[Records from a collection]
=== Section Start ===

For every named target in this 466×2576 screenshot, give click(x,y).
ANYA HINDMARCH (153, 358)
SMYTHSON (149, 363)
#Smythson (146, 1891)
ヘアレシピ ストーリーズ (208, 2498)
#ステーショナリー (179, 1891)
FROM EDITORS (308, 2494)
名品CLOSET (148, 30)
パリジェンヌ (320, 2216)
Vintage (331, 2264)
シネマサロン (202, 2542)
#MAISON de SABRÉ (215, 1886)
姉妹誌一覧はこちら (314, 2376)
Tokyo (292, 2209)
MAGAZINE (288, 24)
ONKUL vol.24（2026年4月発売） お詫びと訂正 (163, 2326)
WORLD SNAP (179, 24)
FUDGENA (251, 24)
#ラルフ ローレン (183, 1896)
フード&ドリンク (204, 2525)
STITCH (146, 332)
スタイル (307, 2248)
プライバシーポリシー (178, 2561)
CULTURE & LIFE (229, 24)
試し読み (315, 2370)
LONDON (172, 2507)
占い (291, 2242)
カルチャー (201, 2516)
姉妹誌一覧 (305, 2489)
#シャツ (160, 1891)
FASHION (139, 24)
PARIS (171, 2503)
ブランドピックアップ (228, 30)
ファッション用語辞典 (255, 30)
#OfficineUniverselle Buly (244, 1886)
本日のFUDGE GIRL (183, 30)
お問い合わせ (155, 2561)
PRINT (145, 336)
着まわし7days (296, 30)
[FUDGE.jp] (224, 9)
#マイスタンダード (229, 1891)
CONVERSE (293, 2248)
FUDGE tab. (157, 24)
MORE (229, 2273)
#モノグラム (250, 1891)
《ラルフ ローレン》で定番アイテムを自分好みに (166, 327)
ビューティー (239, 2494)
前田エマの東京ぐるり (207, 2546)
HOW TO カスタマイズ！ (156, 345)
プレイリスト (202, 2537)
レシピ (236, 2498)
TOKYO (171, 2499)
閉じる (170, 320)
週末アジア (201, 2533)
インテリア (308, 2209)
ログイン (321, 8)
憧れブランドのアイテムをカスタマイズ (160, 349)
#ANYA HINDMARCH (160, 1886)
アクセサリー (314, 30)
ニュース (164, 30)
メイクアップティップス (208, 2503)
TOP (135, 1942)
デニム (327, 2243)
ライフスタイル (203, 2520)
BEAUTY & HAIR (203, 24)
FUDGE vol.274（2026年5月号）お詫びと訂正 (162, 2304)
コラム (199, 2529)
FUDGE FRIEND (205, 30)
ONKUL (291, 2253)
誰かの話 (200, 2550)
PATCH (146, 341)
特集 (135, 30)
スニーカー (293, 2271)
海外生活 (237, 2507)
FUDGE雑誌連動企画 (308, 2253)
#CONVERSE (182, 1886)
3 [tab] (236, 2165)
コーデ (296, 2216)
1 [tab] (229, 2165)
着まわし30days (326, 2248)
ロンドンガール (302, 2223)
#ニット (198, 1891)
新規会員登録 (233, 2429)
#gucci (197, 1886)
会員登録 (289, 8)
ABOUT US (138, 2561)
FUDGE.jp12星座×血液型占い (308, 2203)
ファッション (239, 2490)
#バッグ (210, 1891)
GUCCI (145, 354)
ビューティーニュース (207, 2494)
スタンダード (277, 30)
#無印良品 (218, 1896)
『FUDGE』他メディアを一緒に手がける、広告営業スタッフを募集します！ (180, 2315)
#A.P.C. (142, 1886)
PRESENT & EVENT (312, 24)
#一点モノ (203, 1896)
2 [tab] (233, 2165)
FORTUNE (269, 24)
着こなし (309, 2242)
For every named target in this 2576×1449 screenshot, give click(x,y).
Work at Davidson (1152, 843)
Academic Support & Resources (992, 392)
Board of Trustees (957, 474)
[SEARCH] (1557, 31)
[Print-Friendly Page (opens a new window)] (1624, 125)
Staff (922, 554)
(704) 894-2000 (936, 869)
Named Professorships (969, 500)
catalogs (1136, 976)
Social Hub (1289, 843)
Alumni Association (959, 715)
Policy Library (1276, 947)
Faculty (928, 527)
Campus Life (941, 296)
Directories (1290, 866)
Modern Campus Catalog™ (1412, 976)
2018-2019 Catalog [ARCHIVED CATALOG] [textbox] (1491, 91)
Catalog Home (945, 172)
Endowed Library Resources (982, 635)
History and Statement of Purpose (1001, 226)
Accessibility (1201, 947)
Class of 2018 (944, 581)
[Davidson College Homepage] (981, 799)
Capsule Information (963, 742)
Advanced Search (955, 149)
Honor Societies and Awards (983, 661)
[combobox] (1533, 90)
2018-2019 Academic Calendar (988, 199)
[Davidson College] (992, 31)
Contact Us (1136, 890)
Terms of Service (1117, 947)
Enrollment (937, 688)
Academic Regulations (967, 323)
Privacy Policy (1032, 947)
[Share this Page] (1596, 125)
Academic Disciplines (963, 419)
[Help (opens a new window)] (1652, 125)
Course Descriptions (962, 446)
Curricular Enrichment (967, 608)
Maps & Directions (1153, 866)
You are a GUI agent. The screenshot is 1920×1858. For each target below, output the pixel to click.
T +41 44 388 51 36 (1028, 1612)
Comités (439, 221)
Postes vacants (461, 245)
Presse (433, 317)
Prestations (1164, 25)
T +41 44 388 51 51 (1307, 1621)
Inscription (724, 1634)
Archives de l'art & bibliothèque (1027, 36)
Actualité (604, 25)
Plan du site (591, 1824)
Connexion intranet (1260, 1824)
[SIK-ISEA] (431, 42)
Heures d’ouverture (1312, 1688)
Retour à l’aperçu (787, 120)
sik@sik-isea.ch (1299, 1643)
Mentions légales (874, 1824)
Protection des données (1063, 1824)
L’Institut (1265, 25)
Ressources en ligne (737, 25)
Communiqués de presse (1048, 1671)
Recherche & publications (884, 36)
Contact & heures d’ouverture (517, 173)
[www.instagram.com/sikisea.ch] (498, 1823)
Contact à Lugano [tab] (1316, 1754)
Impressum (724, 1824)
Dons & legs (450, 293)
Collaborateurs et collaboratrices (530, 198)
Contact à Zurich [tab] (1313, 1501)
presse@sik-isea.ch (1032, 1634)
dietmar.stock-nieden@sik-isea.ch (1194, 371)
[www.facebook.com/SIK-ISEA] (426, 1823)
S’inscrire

=== Section End ===

Work instructions: Please write out every record shown above exactly as it reads.

Task result:
For every named target in this 466×2576 screenshot, give click(x,y).
ANYA HINDMARCH (153, 358)
SMYTHSON (149, 363)
#Smythson (146, 1891)
ヘアレシピ ストーリーズ (208, 2498)
#ステーショナリー (179, 1891)
FROM EDITORS (308, 2494)
名品CLOSET (148, 30)
パリジェンヌ (320, 2216)
Vintage (331, 2264)
シネマサロン (202, 2542)
#MAISON de SABRÉ (215, 1886)
姉妹誌一覧はこちら (314, 2376)
Tokyo (292, 2209)
MAGAZINE (288, 24)
ONKUL vol.24（2026年4月発売） お詫びと訂正 (163, 2326)
WORLD SNAP (179, 24)
FUDGENA (251, 24)
#ラルフ ローレン (183, 1896)
フード&ドリンク (204, 2525)
STITCH (146, 332)
スタイル (307, 2248)
プライバシーポリシー (178, 2561)
CULTURE & LIFE (229, 24)
試し読み (315, 2370)
LONDON (172, 2507)
占い (291, 2242)
カルチャー (201, 2516)
姉妹誌一覧 (305, 2489)
#シャツ (160, 1891)
FASHION (139, 24)
PARIS (171, 2503)
ブランドピックアップ (228, 30)
ファッション用語辞典 (255, 30)
#OfficineUniverselle Buly (244, 1886)
本日のFUDGE GIRL (183, 30)
お問い合わせ (155, 2561)
PRINT (145, 336)
着まわし7days (296, 30)
[FUDGE.jp] (224, 9)
#マイスタンダード (229, 1891)
CONVERSE (293, 2248)
FUDGE tab. (157, 24)
MORE (229, 2273)
#モノグラム (250, 1891)
《ラルフ ローレン》で定番アイテムを自分好みに (166, 327)
ビューティー (239, 2494)
前田エマの東京ぐるり (207, 2546)
HOW TO カスタマイズ！ (156, 345)
プレイリスト (202, 2537)
レシピ (236, 2498)
TOKYO (171, 2499)
閉じる (170, 320)
週末アジア (201, 2533)
インテリア (308, 2209)
ログイン (321, 8)
憧れブランドのアイテムをカスタマイズ (160, 349)
#ANYA HINDMARCH (160, 1886)
アクセサリー (314, 30)
ニュース (164, 30)
メイクアップティップス (208, 2503)
TOP (135, 1942)
デニム (327, 2243)
ライフスタイル (203, 2520)
BEAUTY & HAIR (203, 24)
FUDGE vol.274（2026年5月号）お詫びと訂正 (162, 2304)
コラム (199, 2529)
FUDGE FRIEND (205, 30)
ONKUL (291, 2253)
誰かの話 (200, 2550)
PATCH (146, 341)
特集 (135, 30)
スニーカー (293, 2271)
海外生活 (237, 2507)
FUDGE雑誌連動企画 (308, 2253)
#CONVERSE (182, 1886)
3 [tab] (236, 2165)
コーデ (296, 2216)
1 [tab] (229, 2165)
着まわし30days (326, 2248)
ロンドンガール (302, 2223)
#ニット (198, 1891)
新規会員登録 (233, 2429)
#gucci (197, 1886)
会員登録 (289, 8)
ABOUT US (138, 2561)
FUDGE.jp12星座×血液型占い (308, 2203)
ファッション (239, 2490)
#バッグ (210, 1891)
GUCCI (145, 354)
ビューティーニュース (207, 2494)
スタンダード (277, 30)
#無印良品 (218, 1896)
『FUDGE』他メディアを一緒に手がける、広告営業スタッフを募集します！ (180, 2315)
#A.P.C. (142, 1886)
PRESENT & EVENT (312, 24)
#一点モノ (203, 1896)
2 [tab] (233, 2165)
FORTUNE (269, 24)
着こなし (309, 2242)
For every named target in this 2576×1449 screenshot, give click(x,y).
Work at Davidson (1152, 843)
Academic Support & Resources (992, 392)
Board of Trustees (957, 474)
[SEARCH] (1557, 31)
[Print-Friendly Page (opens a new window)] (1624, 125)
Staff (922, 554)
(704) 894-2000 (936, 869)
Named Professorships (969, 500)
catalogs (1136, 976)
Social Hub (1289, 843)
Alumni Association (959, 715)
Policy Library (1276, 947)
Faculty (928, 527)
Campus Life (941, 296)
Directories (1290, 866)
Modern Campus Catalog™ (1412, 976)
2018-2019 Catalog [ARCHIVED CATALOG] [textbox] (1491, 91)
Catalog Home (945, 172)
Endowed Library Resources (982, 635)
History and Statement of Purpose (1001, 226)
Accessibility (1201, 947)
Class of 2018 (944, 581)
[Davidson College Homepage] (981, 799)
Capsule Information (963, 742)
Advanced Search (955, 149)
Honor Societies and Awards (983, 661)
[combobox] (1533, 90)
2018-2019 Academic Calendar (988, 199)
[Davidson College] (992, 31)
Contact Us (1136, 890)
Terms of Service (1117, 947)
Enrollment (937, 688)
Academic Regulations (967, 323)
Privacy Policy (1032, 947)
[Share this Page] (1596, 125)
Academic Disciplines (963, 419)
[Help (opens a new window)] (1652, 125)
Course Descriptions (962, 446)
Curricular Enrichment (967, 608)
Maps & Directions (1153, 866)
You are a GUI agent. The screenshot is 1920×1858. For each target below, output the pixel to click.
T +41 44 388 51 36 (1028, 1612)
Comités (439, 221)
Postes vacants (461, 245)
Presse (433, 317)
Prestations (1164, 25)
T +41 44 388 51 51 (1307, 1621)
Inscription (724, 1634)
Archives de l'art & bibliothèque (1027, 36)
Actualité (604, 25)
Plan du site (591, 1824)
Connexion intranet (1260, 1824)
[SIK-ISEA] (431, 42)
Heures d’ouverture (1312, 1688)
Retour à l’aperçu (787, 120)
sik@sik-isea.ch (1299, 1643)
Mentions légales (874, 1824)
Protection des données (1063, 1824)
L’Institut (1265, 25)
Ressources en ligne (737, 25)
Communiqués de presse (1048, 1671)
Recherche & publications (884, 36)
Contact & heures d’ouverture (517, 173)
[www.instagram.com/sikisea.ch] (498, 1823)
Contact à Lugano [tab] (1316, 1754)
Impressum (724, 1824)
Dons & legs (450, 293)
Collaborateurs et collaboratrices (530, 198)
Contact à Zurich [tab] (1313, 1501)
presse@sik-isea.ch (1032, 1634)
dietmar.stock-nieden@sik-isea.ch (1194, 371)
[www.facebook.com/SIK-ISEA] (426, 1823)
S’inscrire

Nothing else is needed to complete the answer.